Plank also produced the debut album of German hard rock band Scorpions, who went on to become the biggest-selling German band of all time, and guided Ultravox through three albums and their worldwide hit Vienna. He co-produced Eurythmics’ debut In the Garden alongside Annie Lennox and Dave Stewart, introducing guest musicians such as Blondie drummer Clem Burke and bass player Holger Czukay from Can, helping the band define the distinctive sound that would turn them into a global phenomenon.
It was the new progressive electronic sound with which he became most associated, however, helping acts like Neu!, Cluster and Kraftwerk find their own distinctive voices. For Kraftwerk he produced their first four albums culminating with Autobahn, the record that launched the Düsseldorf quartet to international stardom and paved the way for the kind of electropop that would define European music for decades.
These bands were part of the first post-war generation of Germans keen to shake off the dark legacy of the past, creating their own sound free of the influence of anglophone music from the US and UK. With Plank’s gift for technical and musical innovation he became the perfect guiding hand behind a musical revolution, with the only clue he was ever there the words ‘produced by Conny Plank’ tucked away in the corner of an LP sleeve.
“It was a time of big changes in Germany,” said Neu! guitarist Michael Rother, who recorded three hugely influential albums with Plank in Neu, Neu! 2 and Neu! ’75. “There was a postwar generation reacting against the past.
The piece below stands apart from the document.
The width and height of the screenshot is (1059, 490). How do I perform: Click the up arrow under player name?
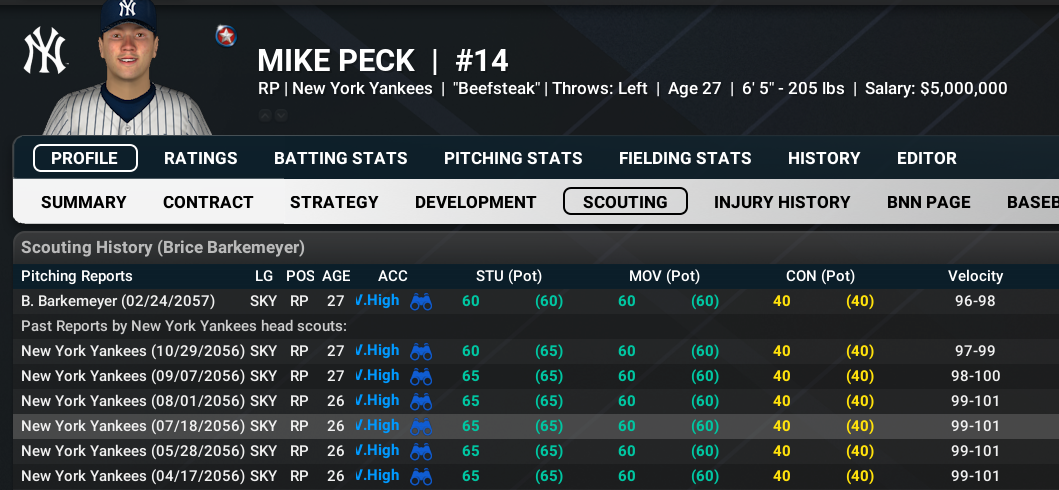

It was a time of unrest, of struggling to find your own identity and to enjoy being different in every possible way.”
Plank’s death from laryngeal cancer at the age of 46 robbed European music of one of its greatest innovators. What he had was a special kind of genius: technical brilliance and a personal modesty that combined with a finely-tuned instinct for bridging the void between the individual creative brilliance of an artist and what their audience wanted to hear, of finding that moment of ‘innocence’. Ultravox’s Billy Currie recalled a key moment when the recording session for Vienna had stalled.
“I did a violin solo that was overly vibrato and romantic,” he said. “Midge [Ure] felt a little uncomfortable because he’d only just joined the band and thought we were being a bit arty-farty. ‘This means nothing to me,’ he said.
“Conny Plank replied, ‘OK, well sing that then’.”